In order for U.S. citizens to cut the umbilical cord with the U.S. tax system, they must certify to the IRS, under penalty of perjury, that they have been fully tax compliant for the preceding five years. Maybe they had an overseas income generating account that they missed, or they had an inheritance from a non-U.S. person that they forgot about. “Both of these issues would render an applicant noncompliant,” Castellanos says.

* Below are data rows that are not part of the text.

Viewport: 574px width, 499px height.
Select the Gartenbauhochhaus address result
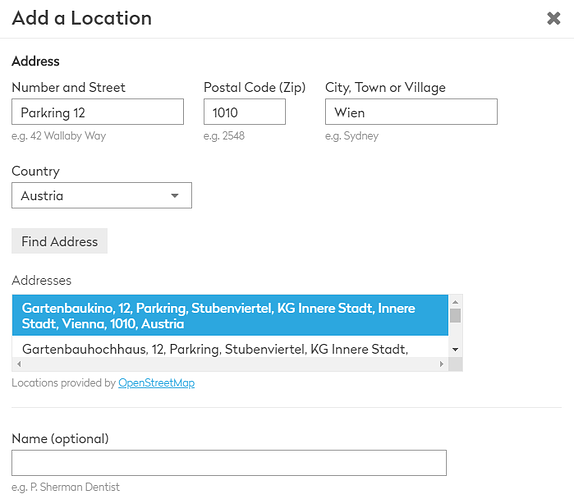[230, 348]
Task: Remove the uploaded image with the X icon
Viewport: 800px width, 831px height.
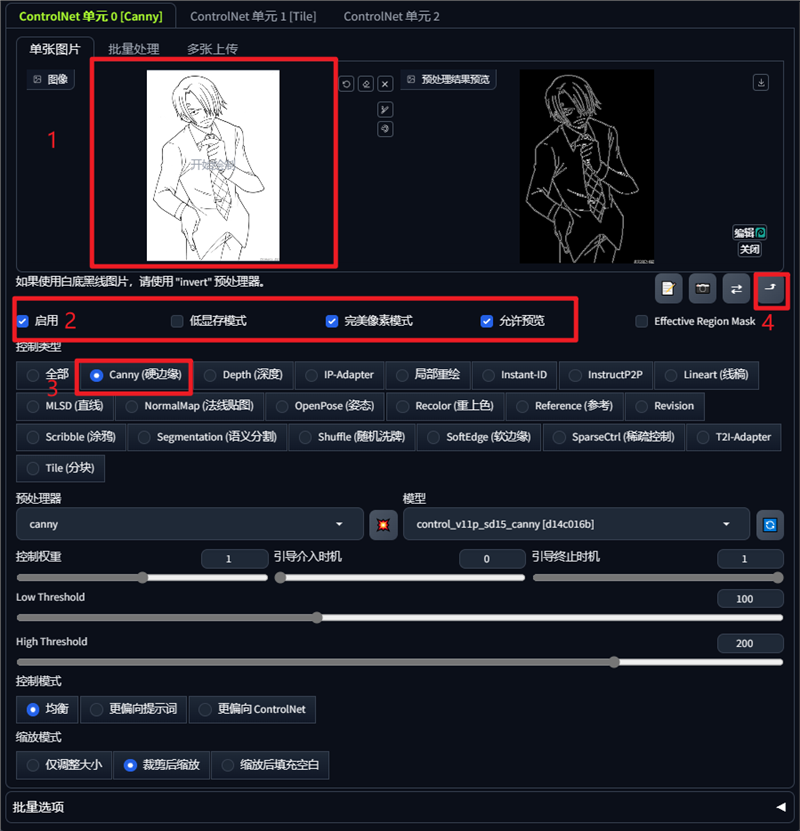Action: [385, 84]
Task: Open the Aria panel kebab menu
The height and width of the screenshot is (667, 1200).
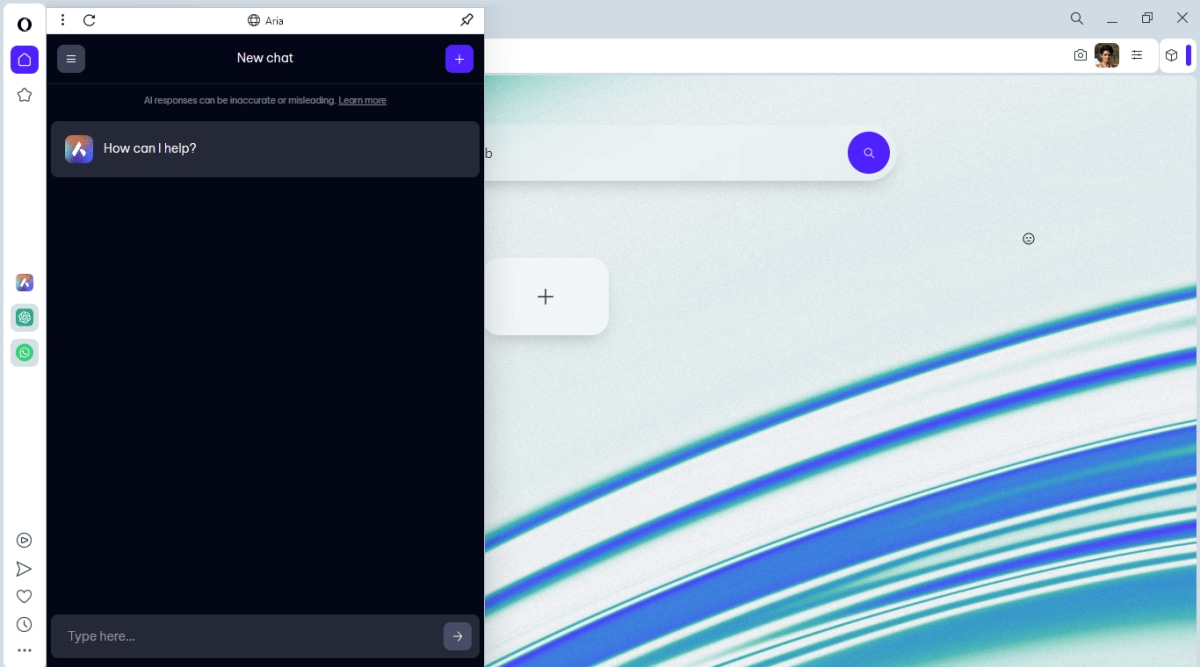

A byproduct of becoming U.S. tax compliant is that the individual may avoid the exit tax and the far more draconian inheritance tax. “One of the first things we do is review tax returns for the previous five years, as well as interview clients to make sure they have reported everything,” Castellanos says. “If my firm’s audit reveals tax discrepancies, we help the client become tax compliant.” Global Taxes helps the client become tax compliant by helping them take advantage of one of the IRS streamlined filing compliance procedures for taxpayers who mistakenly fail to report foreign financial assets or pay taxes on those assets. The bargain is that in exchange for coming forward to clean up the five-year tax compliance, the IRS agrees not to assess any other penalties (except for the 5% miscellaneous offshore penalty under the Streamlined Domestic Offshore Procedures).

Livable for Family

Americans embarking on crafting an exit plan must navigate myriad issues having to do with where in the world the applicant wants to land: the power of the passport, timelines, budgets, assets to protect, etc. But the bigger issue is not where you want your family to land but from where the family starts. “It’s more critical that the exit plan be decided first at the breakfast table and then in the boardroom,” says Lesperance, the Poland-based consultant. “The exit plan must make both financial and family sense,” he notes.

In order for an exit plan to be livable, it must be a family decision guided by a frank family discussion about individual preferences and needs around schooling, language, accessibility, infrastructure, health care, rule of law and other details that consider the individual needs of all family members. “Such a broad and deep discussion then allows the design of a sustainable backup plan with elements that make financial, individual and family sense,” Lesperance says.